## [Exercises]
a - In the Energy Market Changes piece:
(i) By some estimates, how much is US gas demand expected to grow over the next twenty years?
(ii) How much gas could Mexico alone represent?
(iii) How much new pipeline capacity per year could demand growth and new production regions require?
b - Reproduce the Energy Market Changes piece word for word, from "Energy Market Changes" down to "with grocery stores.".

## [Supplied passage]
Energy Market Changes

How to be the hunter instead of the hunted: by Roberto Healy for Gelber & Associates

“Amazon buys Whole Foods”.  “Grocery’ stocks tumble”.  Can grocery stores, as we’ve known them for the past 20 years, survive?  In today’s new economy, one singular event can produce a sea of change that  very rapidly creates losers and winners.  Ongoing detailed planning and analyses are critical.  Also, an external assessment of the planning is healthy to ensure insightful findings and change driving recommendations going forward. This is true in energy just as it is with grocery stores.

The natural gas market has been in the midst of some radical changes.  The production of gas from shale formations has changed the industry and will continue to do so over the next decades.  These new supplies of shale gas have affected the midstream industry, with major lines reversing flow, loss of demand in major long-haul lines, new pipelines required to move gas to markets, and basis differentials inverting to a changing new normal.  Some transportation companies thrived while others suffered greatly.  The abundance of low-priced natural gas has already produced large investments in production, gathering system, new pipelines and exports.  Most observers would agree that this effect will accelerate in the coming decade. 

Demand for gas in the US alone is expected to grow substantially, by some estimates as much as 50% over the next twenty years.  The expansion of greenfield development of ethylene, methanol and other industrial facilities is well under way. Export pipelines have been sprouting across the border at an unusual pace moving gas to Mexico for power generation and industry.  Mexico alone will represent as much as 10 Bcf/d of gas. LNG export plants are proposed all over the Gulf Coast and the existing import facilities in Atlantic that are being converted to liquefaction.   Exports as LNG could reach over 10 Bcf/d in the next few years.  The abundance of natural gas should propel natural gas as the fuel of choice for electric generation.  The demand for gas for generation could grow by 10 Bcf/d in the next twenty years.

Supply of natural gas has seen a dramatic shift resulting from the shale revolution.  Now, with a new federal executive administration more supportive of oil and gas, and with the stated goal to attain energy dominance through less onerous regulations, it will likely lead to an even greater supply of gas.  Furthermore, other plays like coal-bed methane, tight sands, ultra-deep Gulf, and shallow water will likely see a revival and faster growth.  The size and location of these new supplies will again be at least somewhat disruptive to midstream, even if the likely incremental production in the mid-term would tend to be from those reserves in the proximity of existing infrastructure. Some analysts believe the natural gas industry could double production within 10 years. The recoverable resource base is enormous and growing, technology is improving, risk capital appears abundant and the infrastructure to serve domestic and export markets can be deployed in time, and the fuel is attractive to users.  

Demand growth and new production regions would require an increment of up to 2 Bcf/d per year in pipeline capacity in the coming years.  That very large number of new supplies will exacerbate the current changes in supply options for many buyers and sellers.

## [Dataset content]
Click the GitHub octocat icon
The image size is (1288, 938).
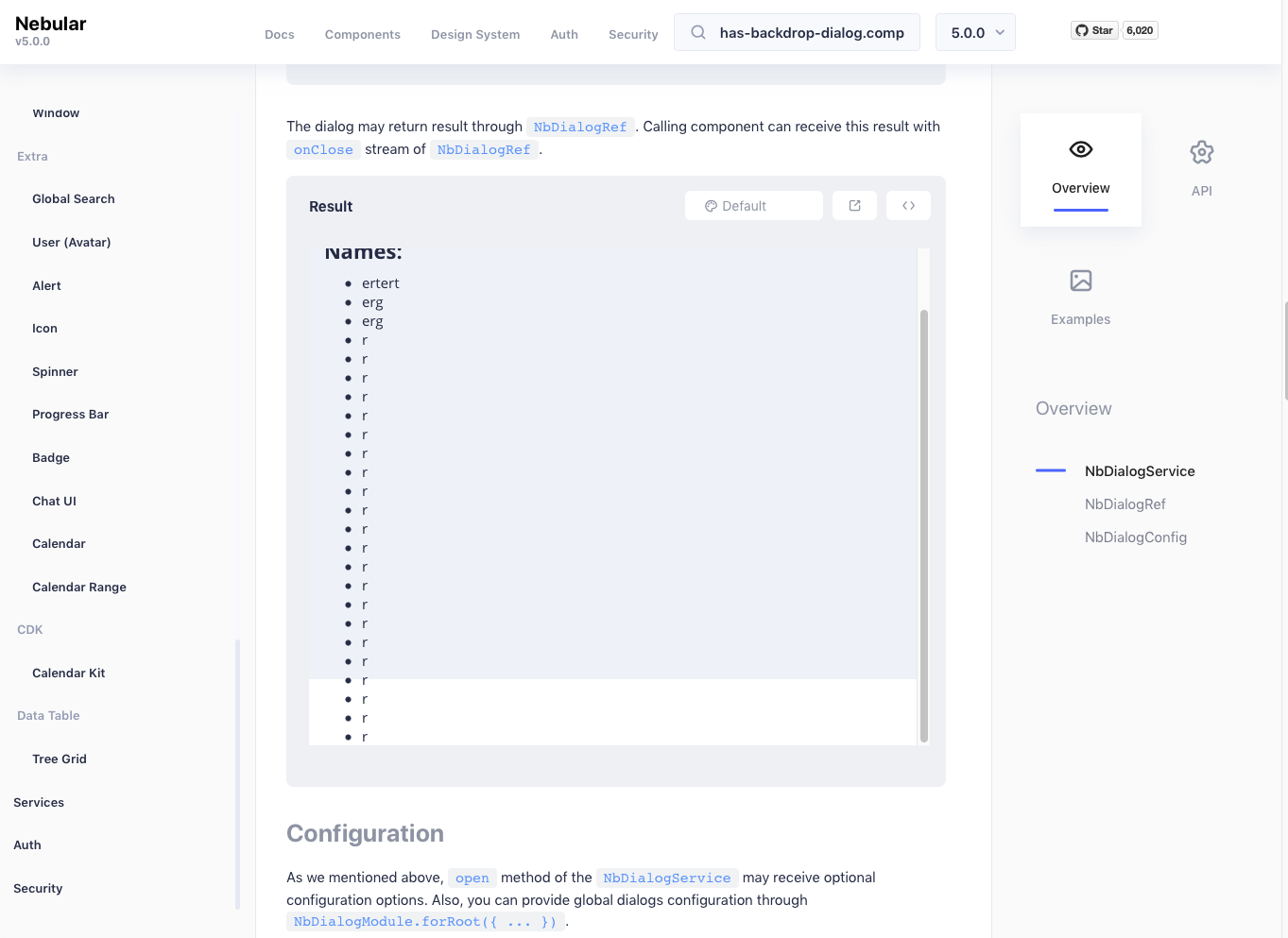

## [Answers below]
a -
(i) As much as 50%.
(ii) As much as 10 Bcf/d.
(iii) Up to 2 Bcf/d per year.

b -
Energy Market Changes

How to be the hunter instead of the hunted: by Roberto Healy for Gelber & Associates

“Amazon buys Whole Foods”.  “Grocery’ stocks tumble”.  Can grocery stores, as we’ve known them for the past 20 years, survive?  In today’s new economy, one singular event can produce a sea of change that  very rapidly creates losers and winners.  Ongoing detailed planning and analyses are critical.  Also, an external assessment of the planning is healthy to ensure insightful findings and change driving recommendations going forward. This is true in energy just as it is with grocery stores.